Flights Are Resuming In China After Corona Virus Hazards

resume

As the severity of the coronavirus epidemic in China starts to stabilize airlines are slowly resuming flights to the country. Although flights to Wuhan, the epicenter of the virus, remain suspended, a few airlines have resumed flights into and out of other major Chinese cities.

Better Days on the Horizon?

First, China’s three biggest carriers have all resumed domestic and international duties, even if it’s only partially at this point. Air China was the first to resume duty, with the first Air China flight post the coronavirus outbreak landing at the German commercial hub of Frankfurt from the southwest of Chengdu on February 28.

It’s worth mentioning that the flight, which usually operates three times a week, wasn’t to capacity. Instead, it began with two smaller A330-200s twice a week. Air China also serves many other international cities from the Chengdu hub but hasn’t restored those services just yet.

China Southern Airlines, meanwhile, resumed international flights on Tuesday 25th, making the first post-coronavirus suspension landing in the Kenyan capital of Nairobi. The flight came from Guangzhou and had 239 passengers on board. The airline has also resumed 60% of domestic flights, according to the China Daily.

China Eastern is the other major airline that has resumed domestic and international flights. The airline announced recently that it plans to restart “more than 800” domestic and international flights by the end of April.

Data from aviation intelligence provider CAPA shows that the number of flights from China to Cambodia, France, Germany, Thailand, and the Philippines also increased in the final week of February.

Aside from outbound flights, incoming traffic has also increased considerably in China. EgyptAir, for instance, announced the full resumption of Cairo-Beijing-Guangzhou flights from Wednesday 27th “until further notice.”

It’s Been a Whirlwind for the Aviation Industry

As early as two weeks following the coronavirus outbreak, multiple airlines, especially those using Wuhan routes were canceling and suspending flights. By mid-February, nearly every airline had stopped flights to Wuhan and suspended a few other Chinese destinations as well.

In the US, American Airlines was one of the first to suspend flights to several Chinese destinations. As of January 31, all American Airlines flights to China were suspended. Delta followed suit shortly, officially suspending all flights to China and cutting capacity to neighboring South Korea on February 2. United Airlines announced their suspensions two days later, canceling all flights to Beijing, Shanghai, Chengdu, and Hong Kong on February 5.

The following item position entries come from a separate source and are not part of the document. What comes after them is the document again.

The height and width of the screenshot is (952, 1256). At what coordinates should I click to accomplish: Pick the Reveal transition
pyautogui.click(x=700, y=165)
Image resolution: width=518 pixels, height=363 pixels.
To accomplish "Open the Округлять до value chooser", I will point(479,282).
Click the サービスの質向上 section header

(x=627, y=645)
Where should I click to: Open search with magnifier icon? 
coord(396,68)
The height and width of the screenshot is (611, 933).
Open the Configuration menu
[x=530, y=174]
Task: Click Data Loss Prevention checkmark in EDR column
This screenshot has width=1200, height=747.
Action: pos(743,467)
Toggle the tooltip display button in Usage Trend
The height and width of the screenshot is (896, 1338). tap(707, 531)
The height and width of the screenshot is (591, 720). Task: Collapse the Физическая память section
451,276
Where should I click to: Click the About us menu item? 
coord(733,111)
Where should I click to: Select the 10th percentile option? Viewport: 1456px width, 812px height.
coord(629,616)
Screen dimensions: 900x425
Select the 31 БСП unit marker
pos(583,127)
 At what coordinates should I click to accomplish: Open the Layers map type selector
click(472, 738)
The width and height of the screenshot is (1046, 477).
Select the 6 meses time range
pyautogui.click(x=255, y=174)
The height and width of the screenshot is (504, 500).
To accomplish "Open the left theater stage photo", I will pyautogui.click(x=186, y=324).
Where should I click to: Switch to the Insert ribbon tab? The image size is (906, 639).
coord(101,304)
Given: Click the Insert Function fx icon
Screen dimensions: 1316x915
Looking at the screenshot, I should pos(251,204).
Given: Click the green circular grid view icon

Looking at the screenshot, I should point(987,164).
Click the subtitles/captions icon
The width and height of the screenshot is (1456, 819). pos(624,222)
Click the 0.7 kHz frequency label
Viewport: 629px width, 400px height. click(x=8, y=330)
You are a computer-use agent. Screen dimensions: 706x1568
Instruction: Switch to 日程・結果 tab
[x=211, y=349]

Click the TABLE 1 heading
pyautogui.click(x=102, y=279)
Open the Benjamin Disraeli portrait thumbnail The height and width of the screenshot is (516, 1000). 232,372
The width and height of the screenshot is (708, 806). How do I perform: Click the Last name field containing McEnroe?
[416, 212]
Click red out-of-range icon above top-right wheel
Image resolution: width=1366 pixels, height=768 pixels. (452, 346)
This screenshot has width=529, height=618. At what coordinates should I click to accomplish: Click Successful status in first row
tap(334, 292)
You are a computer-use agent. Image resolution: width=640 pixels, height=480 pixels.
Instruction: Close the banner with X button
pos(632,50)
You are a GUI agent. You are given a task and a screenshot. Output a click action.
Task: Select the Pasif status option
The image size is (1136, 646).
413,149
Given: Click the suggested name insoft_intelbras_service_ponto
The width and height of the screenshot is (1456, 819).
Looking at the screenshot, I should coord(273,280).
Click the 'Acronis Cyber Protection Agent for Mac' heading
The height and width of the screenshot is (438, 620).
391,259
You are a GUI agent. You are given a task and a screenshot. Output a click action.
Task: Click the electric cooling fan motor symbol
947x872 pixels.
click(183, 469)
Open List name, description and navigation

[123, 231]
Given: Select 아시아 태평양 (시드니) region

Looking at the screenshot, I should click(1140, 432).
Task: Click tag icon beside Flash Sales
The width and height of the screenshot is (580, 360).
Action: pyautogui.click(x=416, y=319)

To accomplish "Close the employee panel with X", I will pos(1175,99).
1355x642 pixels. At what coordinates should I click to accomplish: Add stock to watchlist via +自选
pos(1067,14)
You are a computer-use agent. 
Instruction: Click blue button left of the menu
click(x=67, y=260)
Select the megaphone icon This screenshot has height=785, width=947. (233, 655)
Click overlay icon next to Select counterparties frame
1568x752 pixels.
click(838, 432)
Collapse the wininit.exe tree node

The trend quickly spread throughout the rest of the world, with Air India, Air Seoul, Air Asia, All Nippon Airways, Cathay Pacific, Mandarin Airlines, and China Airlines all suspending flights to various Chinese cities between January 23 and February 5. In total, 10,000+ daily flights to and from China were canceled in February alone. 

These suspensions and cancellations dealt a massive blow to the industry's bottom line. A report released by IATA on February 21 predicts a 13% full-year loss of passenger demand for carriers in the Asia-Pacific region. It also says that the global airline industry could lose up to $30 billion in revenue this year.

Some Hope at Last!

That said, all signs point to a significant improvement in the global situation. The spread of the coronavirus has slowed down drastically, with no new cases reported in 14 of the 34 Chinese provinces and autonomous regions for a few days now. Additionally, fatality rates have reduced significantly globally.

If this positive trend continues, it could only be two or three months before the aviation industry is back to normalcy and flights into and out of China resume fully.